Abstract

Late Paleozoic granites of the Angara-Vitim batholith (AVB) occupy an area of 200,000 km2 in Western Transbaikalia (the eastern part of the Central Asian fold belt). Batholith granitoids form a sheet-like body with an average thickness of 7–10 km and a volume of about 1 million km3. The granitoid massifs that make up the batholith are composed of high-potassium calc-alkaline and subalkaline quartz monzonites, quartz syenites, amphibole-biotite granodiorites, and biotite granites of autochthonous and allochthonous facies. An extremely high heterogeneity of the batholith isotopic structure was established, which basically corresponds to the parameters of uneven-aged crustal metaterrigenous protoliths. There are significant variations in εNd(Т) and accordingly T(DM-2) in granitoids of different complexes.

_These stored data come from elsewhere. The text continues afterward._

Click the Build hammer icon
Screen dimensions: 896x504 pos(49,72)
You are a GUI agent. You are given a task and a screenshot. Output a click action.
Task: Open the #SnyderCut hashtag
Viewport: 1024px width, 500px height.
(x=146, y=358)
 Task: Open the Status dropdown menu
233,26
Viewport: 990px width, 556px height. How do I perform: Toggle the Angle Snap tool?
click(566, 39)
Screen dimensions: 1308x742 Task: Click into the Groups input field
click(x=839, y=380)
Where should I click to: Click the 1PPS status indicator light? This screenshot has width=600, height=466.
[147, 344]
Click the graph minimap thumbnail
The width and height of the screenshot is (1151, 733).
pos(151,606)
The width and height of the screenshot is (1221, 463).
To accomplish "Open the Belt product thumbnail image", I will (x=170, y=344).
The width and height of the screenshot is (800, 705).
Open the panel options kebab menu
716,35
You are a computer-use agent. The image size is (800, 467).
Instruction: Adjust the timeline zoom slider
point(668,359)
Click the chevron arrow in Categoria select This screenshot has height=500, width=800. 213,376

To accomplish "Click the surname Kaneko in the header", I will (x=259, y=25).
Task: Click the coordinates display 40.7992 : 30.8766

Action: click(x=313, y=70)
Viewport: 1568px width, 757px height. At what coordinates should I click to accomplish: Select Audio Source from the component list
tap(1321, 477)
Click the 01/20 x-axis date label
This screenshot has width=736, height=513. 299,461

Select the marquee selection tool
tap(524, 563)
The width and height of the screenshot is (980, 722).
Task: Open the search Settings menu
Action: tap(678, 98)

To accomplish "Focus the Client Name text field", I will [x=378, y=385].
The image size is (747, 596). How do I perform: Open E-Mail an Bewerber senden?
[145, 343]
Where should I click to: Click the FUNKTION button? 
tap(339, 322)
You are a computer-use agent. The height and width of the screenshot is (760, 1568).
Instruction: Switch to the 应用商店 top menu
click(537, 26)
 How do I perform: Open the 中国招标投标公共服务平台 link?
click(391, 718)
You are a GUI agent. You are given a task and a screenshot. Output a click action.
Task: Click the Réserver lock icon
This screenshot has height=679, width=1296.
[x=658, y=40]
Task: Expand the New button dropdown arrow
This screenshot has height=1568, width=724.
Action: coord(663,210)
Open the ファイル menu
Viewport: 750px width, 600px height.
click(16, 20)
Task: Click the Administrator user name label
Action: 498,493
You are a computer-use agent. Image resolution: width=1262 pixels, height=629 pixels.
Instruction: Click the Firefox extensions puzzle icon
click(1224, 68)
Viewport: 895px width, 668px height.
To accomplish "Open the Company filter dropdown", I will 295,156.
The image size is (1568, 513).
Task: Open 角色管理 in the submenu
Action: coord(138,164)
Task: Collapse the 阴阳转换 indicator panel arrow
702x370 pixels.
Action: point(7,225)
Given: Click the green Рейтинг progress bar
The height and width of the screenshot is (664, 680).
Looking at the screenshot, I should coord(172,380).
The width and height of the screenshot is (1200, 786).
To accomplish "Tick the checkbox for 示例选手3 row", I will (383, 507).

It is assumed that the isotopic heterogeneity of AVB was formed due to the melting of a limited protoliths number that are maximally contrasting in isotopic and lithological composition: the Paleoproterozoic continental crust with εNd(Т) ≈ -20 ÷ -22 and T(DM-2) = 2.9–2.5 Ga and Neoproterozoic mafic granulites of increased potassium alkalinity, enriched in the juvenile component (εNd(Т) ≈ -3.0; T(DM-2) = 1.2–1.3 Ga). The latter were the main magmas source of postbatholitic alkali granites. Melts from these contrasting protoliths were only in some cases complementary to the salic melts sources. The main mechanism that determined the isotopic composition of AVB granitoids was the mixing of isotopically contrasting magmas in different proportions. Mingling dikes, mafic inclusions in granitoids, and synplutonic mafic intrusions in the AVB indicate an additional mixing component. It was mafic magma from an enriched mantle reactivated in the Late Paleozoic under the mantle plume influence on the heated plastic crust of a young (Hercynian) orogen.